4.) „Der Sommer ist die ideale Zeit für ein Praktikum.“
Die Sommermonate: Die ideale Gelegenheit um Praxiserfahrung zu sammeln. Sollte man meinen – wäre da nur das passende Angebot. „Ja, natürlich gibt es Praktika im Sommer, aber nicht so viele wie gewünscht. Das ist auch nicht weiter verwunderlich: Aufgrund gehäufter Urlaube während der Sommermonate spricht man gerne von einem ‚Sommerloch‘, also einem tendenziellen Rückgang an Projekten, Aufträgen und Arbeit. Und das ist gerade für Praktikant/en bitter.
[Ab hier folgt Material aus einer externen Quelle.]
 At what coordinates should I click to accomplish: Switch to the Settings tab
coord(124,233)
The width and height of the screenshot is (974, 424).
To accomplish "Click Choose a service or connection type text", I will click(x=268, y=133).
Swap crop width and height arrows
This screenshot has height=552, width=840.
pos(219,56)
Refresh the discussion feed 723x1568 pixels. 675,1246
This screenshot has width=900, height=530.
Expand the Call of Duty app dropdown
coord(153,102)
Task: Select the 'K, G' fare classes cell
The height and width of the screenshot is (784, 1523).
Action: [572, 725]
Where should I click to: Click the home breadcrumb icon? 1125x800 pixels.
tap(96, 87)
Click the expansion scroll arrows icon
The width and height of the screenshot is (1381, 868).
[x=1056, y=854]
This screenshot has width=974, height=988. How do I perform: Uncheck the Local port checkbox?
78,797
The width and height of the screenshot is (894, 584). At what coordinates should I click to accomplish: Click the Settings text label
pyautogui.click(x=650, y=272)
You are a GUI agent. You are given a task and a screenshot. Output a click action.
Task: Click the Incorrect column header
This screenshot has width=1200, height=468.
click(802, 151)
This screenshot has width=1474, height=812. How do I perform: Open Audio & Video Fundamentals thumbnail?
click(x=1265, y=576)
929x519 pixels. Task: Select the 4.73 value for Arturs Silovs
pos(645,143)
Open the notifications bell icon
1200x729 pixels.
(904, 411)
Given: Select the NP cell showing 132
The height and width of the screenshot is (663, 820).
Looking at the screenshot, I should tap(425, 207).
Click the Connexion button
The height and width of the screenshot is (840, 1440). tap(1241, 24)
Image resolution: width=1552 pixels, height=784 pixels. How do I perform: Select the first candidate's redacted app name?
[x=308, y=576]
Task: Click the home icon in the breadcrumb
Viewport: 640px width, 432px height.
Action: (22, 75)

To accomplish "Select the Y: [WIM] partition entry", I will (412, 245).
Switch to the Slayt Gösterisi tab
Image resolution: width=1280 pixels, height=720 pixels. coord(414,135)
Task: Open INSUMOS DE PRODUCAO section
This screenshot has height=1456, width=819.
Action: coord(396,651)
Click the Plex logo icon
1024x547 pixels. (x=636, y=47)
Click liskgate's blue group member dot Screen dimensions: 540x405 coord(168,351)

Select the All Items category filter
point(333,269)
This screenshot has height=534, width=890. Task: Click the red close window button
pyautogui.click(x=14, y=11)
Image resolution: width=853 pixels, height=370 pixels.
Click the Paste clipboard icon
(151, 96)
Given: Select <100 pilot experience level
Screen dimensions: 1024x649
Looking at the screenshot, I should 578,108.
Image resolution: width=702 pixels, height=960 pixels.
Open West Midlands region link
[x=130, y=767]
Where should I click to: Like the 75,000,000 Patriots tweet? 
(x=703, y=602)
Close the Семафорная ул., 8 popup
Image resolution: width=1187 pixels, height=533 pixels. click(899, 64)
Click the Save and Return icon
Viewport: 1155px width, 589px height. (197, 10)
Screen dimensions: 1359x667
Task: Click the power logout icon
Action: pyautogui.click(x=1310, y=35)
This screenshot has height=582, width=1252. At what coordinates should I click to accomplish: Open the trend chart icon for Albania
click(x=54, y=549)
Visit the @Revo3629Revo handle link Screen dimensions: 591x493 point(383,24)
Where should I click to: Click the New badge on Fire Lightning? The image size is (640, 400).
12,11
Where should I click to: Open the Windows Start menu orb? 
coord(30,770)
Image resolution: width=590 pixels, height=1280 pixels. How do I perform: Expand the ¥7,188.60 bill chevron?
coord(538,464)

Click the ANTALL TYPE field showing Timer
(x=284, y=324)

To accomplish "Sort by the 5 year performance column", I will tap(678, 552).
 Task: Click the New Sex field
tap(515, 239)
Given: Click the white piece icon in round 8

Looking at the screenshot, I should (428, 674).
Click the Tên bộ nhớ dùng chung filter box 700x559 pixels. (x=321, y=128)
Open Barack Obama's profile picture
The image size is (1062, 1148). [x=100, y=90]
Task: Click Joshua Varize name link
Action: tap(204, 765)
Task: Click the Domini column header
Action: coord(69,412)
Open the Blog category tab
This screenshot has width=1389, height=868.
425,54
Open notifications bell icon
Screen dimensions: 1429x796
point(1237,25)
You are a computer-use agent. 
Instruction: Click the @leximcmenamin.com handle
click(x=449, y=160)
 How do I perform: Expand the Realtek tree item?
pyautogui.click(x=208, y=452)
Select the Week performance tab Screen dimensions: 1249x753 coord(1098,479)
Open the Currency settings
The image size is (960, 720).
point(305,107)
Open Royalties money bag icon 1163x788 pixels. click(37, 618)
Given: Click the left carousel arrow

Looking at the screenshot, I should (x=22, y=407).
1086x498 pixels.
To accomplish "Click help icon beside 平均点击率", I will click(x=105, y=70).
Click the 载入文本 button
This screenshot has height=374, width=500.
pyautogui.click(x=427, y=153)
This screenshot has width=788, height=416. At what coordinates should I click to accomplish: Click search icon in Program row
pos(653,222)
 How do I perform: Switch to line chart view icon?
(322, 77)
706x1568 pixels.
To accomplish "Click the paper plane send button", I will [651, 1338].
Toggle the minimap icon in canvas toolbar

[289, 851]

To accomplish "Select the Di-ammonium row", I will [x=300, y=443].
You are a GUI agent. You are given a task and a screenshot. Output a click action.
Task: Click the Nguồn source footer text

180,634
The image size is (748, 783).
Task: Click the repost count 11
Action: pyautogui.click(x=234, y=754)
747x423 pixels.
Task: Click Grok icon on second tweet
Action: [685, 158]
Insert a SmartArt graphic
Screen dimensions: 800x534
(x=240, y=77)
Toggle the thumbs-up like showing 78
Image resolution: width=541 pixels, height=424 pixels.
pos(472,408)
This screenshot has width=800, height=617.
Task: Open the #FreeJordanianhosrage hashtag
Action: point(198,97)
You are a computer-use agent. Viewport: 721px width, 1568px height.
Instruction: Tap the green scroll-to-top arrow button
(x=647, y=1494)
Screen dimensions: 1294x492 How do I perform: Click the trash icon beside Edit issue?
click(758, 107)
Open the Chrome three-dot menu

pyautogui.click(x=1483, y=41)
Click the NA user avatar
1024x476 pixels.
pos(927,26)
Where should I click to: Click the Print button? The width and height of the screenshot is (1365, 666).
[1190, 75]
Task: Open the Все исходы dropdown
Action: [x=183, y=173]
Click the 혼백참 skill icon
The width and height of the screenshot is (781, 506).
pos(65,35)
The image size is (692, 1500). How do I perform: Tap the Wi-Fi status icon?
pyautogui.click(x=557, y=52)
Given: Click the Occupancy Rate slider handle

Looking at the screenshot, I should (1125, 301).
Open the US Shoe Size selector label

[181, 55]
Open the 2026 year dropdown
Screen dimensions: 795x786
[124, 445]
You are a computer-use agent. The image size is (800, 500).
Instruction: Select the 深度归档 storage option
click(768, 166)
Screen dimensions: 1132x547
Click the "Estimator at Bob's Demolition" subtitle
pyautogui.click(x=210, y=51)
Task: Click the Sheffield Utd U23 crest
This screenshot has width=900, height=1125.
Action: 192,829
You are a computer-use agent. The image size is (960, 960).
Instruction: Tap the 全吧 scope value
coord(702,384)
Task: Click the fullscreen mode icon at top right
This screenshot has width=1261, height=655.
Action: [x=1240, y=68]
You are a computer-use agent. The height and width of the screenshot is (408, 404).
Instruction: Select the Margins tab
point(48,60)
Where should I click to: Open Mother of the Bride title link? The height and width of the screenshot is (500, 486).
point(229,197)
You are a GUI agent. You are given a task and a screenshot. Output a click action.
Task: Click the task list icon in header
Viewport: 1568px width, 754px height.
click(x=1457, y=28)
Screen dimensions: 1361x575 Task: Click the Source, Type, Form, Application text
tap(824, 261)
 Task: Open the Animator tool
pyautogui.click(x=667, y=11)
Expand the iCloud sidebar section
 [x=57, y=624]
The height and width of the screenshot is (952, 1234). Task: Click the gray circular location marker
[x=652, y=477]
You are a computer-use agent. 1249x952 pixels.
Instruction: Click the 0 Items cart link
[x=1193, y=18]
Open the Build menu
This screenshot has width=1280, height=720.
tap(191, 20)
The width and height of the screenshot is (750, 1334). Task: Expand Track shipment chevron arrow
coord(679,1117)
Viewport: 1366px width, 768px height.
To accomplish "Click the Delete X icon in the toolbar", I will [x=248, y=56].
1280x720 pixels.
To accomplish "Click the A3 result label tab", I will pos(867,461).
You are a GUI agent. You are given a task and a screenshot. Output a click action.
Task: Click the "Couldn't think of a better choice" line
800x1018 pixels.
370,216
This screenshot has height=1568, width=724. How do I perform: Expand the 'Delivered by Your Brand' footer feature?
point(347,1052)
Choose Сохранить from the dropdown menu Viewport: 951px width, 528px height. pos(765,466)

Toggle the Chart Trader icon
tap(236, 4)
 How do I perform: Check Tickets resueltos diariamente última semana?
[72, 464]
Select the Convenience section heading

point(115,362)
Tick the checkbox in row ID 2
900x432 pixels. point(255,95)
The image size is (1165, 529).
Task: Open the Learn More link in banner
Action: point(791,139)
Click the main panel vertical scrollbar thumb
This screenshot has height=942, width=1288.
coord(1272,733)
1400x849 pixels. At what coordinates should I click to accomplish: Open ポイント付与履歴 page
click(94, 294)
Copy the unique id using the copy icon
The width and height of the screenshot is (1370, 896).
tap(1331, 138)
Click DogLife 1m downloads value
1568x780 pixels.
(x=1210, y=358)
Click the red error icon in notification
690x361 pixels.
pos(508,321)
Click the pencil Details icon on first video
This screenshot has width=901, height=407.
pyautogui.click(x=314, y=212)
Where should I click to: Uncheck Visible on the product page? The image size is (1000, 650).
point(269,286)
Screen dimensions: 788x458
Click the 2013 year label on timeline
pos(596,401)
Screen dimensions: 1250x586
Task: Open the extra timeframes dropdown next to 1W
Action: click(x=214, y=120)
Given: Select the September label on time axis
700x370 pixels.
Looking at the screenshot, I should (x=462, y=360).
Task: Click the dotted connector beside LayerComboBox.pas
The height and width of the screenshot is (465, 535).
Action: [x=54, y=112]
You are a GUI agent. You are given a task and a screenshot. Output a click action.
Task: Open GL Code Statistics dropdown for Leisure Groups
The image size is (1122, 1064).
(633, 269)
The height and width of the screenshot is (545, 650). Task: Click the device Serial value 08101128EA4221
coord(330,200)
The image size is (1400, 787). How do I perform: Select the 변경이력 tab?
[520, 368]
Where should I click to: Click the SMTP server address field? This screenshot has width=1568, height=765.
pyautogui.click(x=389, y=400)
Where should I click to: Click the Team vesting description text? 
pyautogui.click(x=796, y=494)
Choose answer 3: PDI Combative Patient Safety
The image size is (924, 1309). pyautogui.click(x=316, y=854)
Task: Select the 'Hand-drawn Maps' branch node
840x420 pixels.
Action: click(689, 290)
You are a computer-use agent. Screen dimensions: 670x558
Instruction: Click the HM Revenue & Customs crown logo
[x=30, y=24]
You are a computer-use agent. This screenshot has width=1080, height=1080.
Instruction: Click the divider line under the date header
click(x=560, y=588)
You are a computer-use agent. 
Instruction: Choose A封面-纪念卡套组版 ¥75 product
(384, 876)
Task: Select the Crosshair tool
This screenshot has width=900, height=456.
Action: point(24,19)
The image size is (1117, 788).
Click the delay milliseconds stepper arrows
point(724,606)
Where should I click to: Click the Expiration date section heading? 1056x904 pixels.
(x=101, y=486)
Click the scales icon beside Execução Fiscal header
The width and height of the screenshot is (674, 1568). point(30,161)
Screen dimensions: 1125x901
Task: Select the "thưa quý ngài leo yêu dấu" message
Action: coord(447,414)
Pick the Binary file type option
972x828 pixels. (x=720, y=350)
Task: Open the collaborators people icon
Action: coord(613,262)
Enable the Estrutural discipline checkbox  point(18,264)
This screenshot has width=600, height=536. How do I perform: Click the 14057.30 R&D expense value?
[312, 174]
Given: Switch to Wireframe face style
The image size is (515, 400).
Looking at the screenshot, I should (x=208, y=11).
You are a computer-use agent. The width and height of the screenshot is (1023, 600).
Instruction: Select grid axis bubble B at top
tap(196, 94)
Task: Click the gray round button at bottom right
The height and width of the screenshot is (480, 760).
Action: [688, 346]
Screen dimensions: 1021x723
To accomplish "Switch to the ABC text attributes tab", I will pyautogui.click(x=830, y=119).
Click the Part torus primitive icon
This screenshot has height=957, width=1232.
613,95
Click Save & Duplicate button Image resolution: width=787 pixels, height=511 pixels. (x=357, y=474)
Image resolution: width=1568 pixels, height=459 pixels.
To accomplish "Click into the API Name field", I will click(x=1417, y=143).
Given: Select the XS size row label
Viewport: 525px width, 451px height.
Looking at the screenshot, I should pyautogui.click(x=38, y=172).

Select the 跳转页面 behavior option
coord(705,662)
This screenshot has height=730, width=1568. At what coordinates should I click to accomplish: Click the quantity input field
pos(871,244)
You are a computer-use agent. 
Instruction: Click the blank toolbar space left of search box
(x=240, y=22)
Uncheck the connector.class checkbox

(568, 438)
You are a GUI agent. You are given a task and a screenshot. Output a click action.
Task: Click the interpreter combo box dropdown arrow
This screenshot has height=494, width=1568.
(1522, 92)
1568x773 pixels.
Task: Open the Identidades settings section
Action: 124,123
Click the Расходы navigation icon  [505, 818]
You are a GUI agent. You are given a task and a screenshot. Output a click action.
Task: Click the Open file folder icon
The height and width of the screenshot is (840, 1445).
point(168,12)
Schließlich wollen sie im Tagesgeschäft des Unternehmens die Entscheidungen miterleben“, erklärt Ursula Axmann. „Anzudenken wäre also ein Praktikum auch während des Semesters – im Idealfall gehen sich parallel sogar ein paar Lehrveranstaltungen aus!“ Auf der Jobbörse des WU ZBP Career Center werden das ganze Jahr über qualifizierte Praktika ausgeschrieben mit Spitzen zu den Karriere-Events Praktikumstag und Career Calling – die Karrieremesse der WU, TU Wien und BOKU. 

5.) „Je mehr, desto besser!“
In viele Branchen „hineinschnuppern“, mehrere Aufgabenprofile kennenlernen und für sich selbst herausfinden, welche Tätigkeiten einem wirklich liegen – mit Sicherheit ein angenehmer Nebeneffekt von Praktika. Doch: Ein „je mehr, desto besser“ gilt auch hier nur bedingt – Qualität zählt vor Quantität. „Ein Lebenslauf mit ein bis drei fundierten Praktika bringt in einem Bewerbungsprozess wahrscheinlich mehr Pluspunkte als ein Lebenslauf mit zehn Praktika ohne Aussagekraft. Denn Job-Hopping ist auch bei Praktika nicht gerne gesehen, eine gewisse Konstanz ist gefragt“, betont Axmann. Interessierte Bewerber und Bewerberinnen sollten sich also bei der Bewerbung für eine Praxistätigkeit überlegen, welchen Mehrwert sie durch welche Tätigkeit für ihre Karriere haben.